For those who are interested in these matters, the US Congress enacted 18 U.S.C. § 48 several years ago to criminalize the commercial creation, sale, or possession of certain depictions of animal cruelty. The statute addressed only portrayals of harmful acts, not the underlying conduct. It applied to any visual or auditory depiction, including those uploaded on the internet “in which a living animal is intentionally maimed, mutilated, tortured, wounded, or killed,” if that conduct violates federal or state law where “the creation, sale, or possession takes place”. A clause exempted depictions with “serious religious, political, scientific, educational, journalistic, historical, or artistic value”.

The legislative history of this law focused primarily on “crush videos,” which feature the torture and killing of helpless animals and are said to appeal to persons with a specific sexual fetish who are sexually excited about the killings. These videos often depict women slowly crushing animals to death “with their bare feet or while wearing high heeled shoes,” sometimes while “talking to the animals in a kind of dominatrix patter” over “[t]he cries and squeals of the animals, obviously in great pain”.

The statute came under fire for being unconstitutional because of the prosecution of Robert J. Stevens. He has a business, “Dogs of Velvet and Steel,” and an associated Web site, through which he sold videos of pit bulls engaging in dogfights and attacking other animals. Among the videos were Japan Pit Fights and Pick-A-Winna: A Pit Bull Documentary, which include contemporary footage of dogfights in Japan (where such conduct is allegedly legal) as well as footage of American dogfights from the 1960’s and 1970’s. A third video, Catch Dogs and Country Living, depicts the use of pit bulls to hunt wild boar, as well as a scene of a pit bull attacking a domestic farm pig. On the basis of these videos, Stevens was indicted on three counts of violating § 48. Mr. Steven moved to dismiss, by arguing that § 48 is invalid under the First Amendment. The District Court denied his motion, and he was convicted. However, upon appeal, the Third Circuit vacated the conviction and declared § 48 facially unconstitutional as a content-based regulation of protected speech.

The case reached the Supreme Court of the United States which sustained the finding of the Third Circuit. There were several reasons given in striking down the law as unconstitutional.

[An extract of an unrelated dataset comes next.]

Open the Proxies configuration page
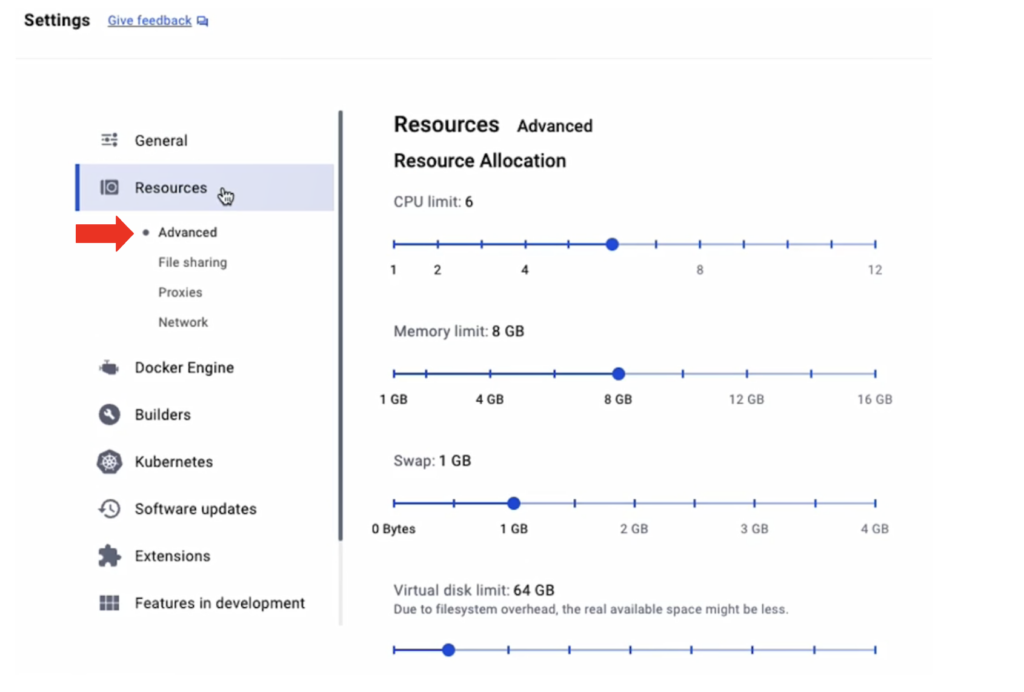The height and width of the screenshot is (692, 1024). (x=180, y=292)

The law was overbroad since it criminalized activities that may be considered lawful and ordinary but which would not fall within the exemptions of the statute. The Supreme Court was not prepared to say that depictions of animal cruelty are a form of unprotected speech that the government can regulate. It is not similar to depictions of child pornography which is devoid of constitutional protection because these depictions are in themselves part of the unlawful activities constituting child abuse. In the words of the Supreme Court, the market for child pornography was “intrinsically related” to the underlying abuse, and was therefore “an integral part of the production of such materials, an activity illegal throughout the Nation”. In contrast, while hunting is illegal in some states, it is legal in several other states. The statute did not specifically criminalize the killings for crush videos. It was ambiguous to the extent that while it penalized the intentional killing of an animal, it did not draw any distinction based on the reason the intentional killing of an animal is made illegal. There are myriad federal and state laws concerning the proper treatment of animals, but many of them are not designed to guard against animal cruelty. “Livestock regulations are often designed to protect the health of human beings, and hunting and fishing rules (seasons, licensure, bag limits, weight requirements) can be designed to raise revenue, preserve animal populations, or prevent accidents”. But under the law, the depictions of the killings of animals for these purposes can be illegal.

This case teaches that statutes prohibiting certain depictions of animal killings should be limited in scope to the threat they seek to address. It is a valuable lesson that animal rights activists and sympathizers should take to heart in their online and offline advocacies.